Man As An Evolution Of The Machine

By Lisa Baldini on September 14, 2010

When we think about the evolution of technology, many offer a dystopian, bleak projection, whereby humans are controlled by machines. However, how would that view change if we chart the appearance of man as beginning with technology? This is the very premise that anthropologist and archaeologist Timothy Taylor explores in his book The Artificial Ape.

This position has, in fact, already circulated in academic circles for years with the likes of Gilbert Simondon and Rene Boirel. What Taylor expands upon is how this theory could have actually occurred through analysis of the archaeological finds.

New Scientist reports:

So you are saying that technology came before humans?

The archaeological record shows chipped stone tool technologies earlier than 2.5 million years ago. That’s the smoking gun. The oldest fossil specimen of the genus Homo is at most 2.2 million years old. That’s a gap of more than 300,000 years – more than the total length of time that Homo sapiens has been on the planet. This suggests that earlier hominins called australopithecines were responsible for the stone tools.
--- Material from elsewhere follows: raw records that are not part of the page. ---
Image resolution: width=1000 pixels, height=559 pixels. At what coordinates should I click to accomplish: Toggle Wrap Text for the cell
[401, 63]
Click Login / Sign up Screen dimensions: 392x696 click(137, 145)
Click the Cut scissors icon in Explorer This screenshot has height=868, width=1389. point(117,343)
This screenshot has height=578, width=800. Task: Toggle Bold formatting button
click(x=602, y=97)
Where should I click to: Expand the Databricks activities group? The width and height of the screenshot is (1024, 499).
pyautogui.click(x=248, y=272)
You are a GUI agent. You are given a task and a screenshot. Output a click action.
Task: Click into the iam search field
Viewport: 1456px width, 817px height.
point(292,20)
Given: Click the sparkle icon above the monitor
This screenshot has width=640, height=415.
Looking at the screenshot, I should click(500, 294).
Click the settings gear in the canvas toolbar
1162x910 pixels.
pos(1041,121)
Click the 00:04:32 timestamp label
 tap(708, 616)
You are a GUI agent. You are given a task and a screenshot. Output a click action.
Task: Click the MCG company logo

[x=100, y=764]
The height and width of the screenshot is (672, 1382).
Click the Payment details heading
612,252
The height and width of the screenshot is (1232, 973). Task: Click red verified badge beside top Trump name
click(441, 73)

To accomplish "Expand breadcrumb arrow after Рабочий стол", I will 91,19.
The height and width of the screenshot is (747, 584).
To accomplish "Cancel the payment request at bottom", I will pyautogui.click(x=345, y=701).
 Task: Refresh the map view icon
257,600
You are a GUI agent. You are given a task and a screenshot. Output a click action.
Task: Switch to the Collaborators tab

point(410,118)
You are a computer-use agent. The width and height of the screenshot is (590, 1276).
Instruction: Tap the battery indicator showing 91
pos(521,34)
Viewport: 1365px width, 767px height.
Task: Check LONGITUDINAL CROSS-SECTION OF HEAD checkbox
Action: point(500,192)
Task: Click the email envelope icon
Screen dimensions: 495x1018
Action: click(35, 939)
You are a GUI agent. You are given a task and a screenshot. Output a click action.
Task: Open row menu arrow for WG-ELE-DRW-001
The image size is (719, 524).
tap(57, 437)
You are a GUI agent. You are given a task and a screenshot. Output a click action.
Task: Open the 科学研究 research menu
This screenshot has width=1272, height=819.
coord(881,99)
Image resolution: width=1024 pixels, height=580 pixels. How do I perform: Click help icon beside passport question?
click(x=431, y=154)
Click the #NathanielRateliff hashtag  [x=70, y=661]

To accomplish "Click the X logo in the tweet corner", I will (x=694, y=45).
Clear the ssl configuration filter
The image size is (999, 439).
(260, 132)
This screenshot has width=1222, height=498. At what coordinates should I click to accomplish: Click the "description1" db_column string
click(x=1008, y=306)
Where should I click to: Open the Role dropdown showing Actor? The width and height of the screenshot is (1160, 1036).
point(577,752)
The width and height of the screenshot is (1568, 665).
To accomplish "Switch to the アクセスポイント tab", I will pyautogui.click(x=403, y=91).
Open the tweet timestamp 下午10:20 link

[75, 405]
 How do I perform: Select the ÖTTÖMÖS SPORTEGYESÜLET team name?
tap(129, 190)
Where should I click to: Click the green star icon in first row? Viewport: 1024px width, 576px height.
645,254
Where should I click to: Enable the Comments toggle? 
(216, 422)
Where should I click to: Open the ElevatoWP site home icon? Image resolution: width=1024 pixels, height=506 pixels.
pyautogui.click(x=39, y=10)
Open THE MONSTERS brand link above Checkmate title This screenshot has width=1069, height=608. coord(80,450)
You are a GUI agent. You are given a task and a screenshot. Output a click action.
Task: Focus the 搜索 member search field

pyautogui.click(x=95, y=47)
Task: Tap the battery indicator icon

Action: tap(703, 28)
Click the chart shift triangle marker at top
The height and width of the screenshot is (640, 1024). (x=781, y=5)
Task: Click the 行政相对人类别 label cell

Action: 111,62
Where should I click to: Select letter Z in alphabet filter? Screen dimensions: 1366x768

The results of such intervention is a species that is reliant on technology from its very definition as a species. Outsourcing skills to technological solutions is, thus, endemic to the entire culture of modern humans, and thus dystopian future presented by the influx of computers and computation is not necessarily foreign to the human system.

Taylor explains how technology is shaping humanity:

You write in the book that this led to a “survival of the weakest”. What does this mean?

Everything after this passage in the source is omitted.